Experts are concerned that pay-per-mile road pricing could discourage people from buying EVs, potentially slowing down the UK’s progress towards achieving net-zero emissions. A report from New AutoMotive, titled "Vehicle Taxation: The Next 25 Years," warns against this policy, citing evidence from countries like Iceland and New Zealand where similar measures reduced EV sales.
The report suggests the UK should avoid pay-per-mile road pricing, as it could negatively impact the adoption of electric vehicles. Instead, it recommends more straightforward reforms, such as modest fuel duty increases for petrol and diesel cars, which would help fund the EV transition without discouraging potential buyers.
New AutoMotive highlights that air pollution and greenhouse gas emissions will naturally decline as more drivers switch to EVs.
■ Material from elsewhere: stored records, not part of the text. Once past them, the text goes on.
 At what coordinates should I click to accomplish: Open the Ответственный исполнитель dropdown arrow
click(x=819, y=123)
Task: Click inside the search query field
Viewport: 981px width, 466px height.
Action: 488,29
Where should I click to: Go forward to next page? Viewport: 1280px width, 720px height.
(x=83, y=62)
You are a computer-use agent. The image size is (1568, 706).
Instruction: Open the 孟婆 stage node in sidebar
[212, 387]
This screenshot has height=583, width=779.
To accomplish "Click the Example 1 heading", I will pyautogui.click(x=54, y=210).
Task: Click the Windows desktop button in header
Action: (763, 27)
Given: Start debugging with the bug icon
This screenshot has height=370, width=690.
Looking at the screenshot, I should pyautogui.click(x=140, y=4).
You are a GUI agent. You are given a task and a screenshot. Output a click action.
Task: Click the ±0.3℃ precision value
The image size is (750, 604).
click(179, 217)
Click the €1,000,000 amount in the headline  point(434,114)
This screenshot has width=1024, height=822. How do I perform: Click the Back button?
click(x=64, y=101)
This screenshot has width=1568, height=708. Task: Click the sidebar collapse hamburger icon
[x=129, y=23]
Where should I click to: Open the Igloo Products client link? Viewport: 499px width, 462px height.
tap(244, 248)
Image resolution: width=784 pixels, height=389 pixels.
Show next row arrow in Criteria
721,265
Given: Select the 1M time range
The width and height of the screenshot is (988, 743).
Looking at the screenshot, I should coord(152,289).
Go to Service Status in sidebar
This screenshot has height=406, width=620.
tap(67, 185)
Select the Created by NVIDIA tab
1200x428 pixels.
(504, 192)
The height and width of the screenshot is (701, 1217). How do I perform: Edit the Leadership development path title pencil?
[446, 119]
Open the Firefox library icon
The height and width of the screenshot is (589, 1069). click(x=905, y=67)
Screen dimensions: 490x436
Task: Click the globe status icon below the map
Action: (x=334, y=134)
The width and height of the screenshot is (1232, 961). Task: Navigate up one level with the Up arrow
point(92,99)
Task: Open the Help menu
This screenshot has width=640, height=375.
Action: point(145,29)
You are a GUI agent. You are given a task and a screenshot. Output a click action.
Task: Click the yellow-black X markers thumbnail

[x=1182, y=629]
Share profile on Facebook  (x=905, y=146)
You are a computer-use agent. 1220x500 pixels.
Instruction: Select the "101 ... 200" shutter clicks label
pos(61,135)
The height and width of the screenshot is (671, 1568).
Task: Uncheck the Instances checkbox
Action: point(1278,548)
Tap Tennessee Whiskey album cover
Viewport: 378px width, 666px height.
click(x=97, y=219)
However, new tax measures, like pay-per-mile pricing, could slow this shift. It also argues that EVs contribute less to road wear and congestion than previously thought.
Ben Nelmes, CEO of New AutoMotive, argues that taxing EVs as if they are a burden is misguided. He suggests that modest reforms, such as a gradual increase in fuel duty, would help maintain public revenue while supporting the move to cleaner transport.
The report proposes a two-pence fuel duty increase every three years for petrol and diesel vehicles, ensuring drivers continue to pay for their emissions. It also notes that freezing fuel duty hasn’t significantly slowed decarbonization, suggesting this gradual approach is a viable option.
Pay-per-mile pricing, if implemented, would replace the current Vehicle Excise Duty system, which has been in place for over 100 years. However, New AutoMotive believes this change would be counterproductive for the UK's EV goals.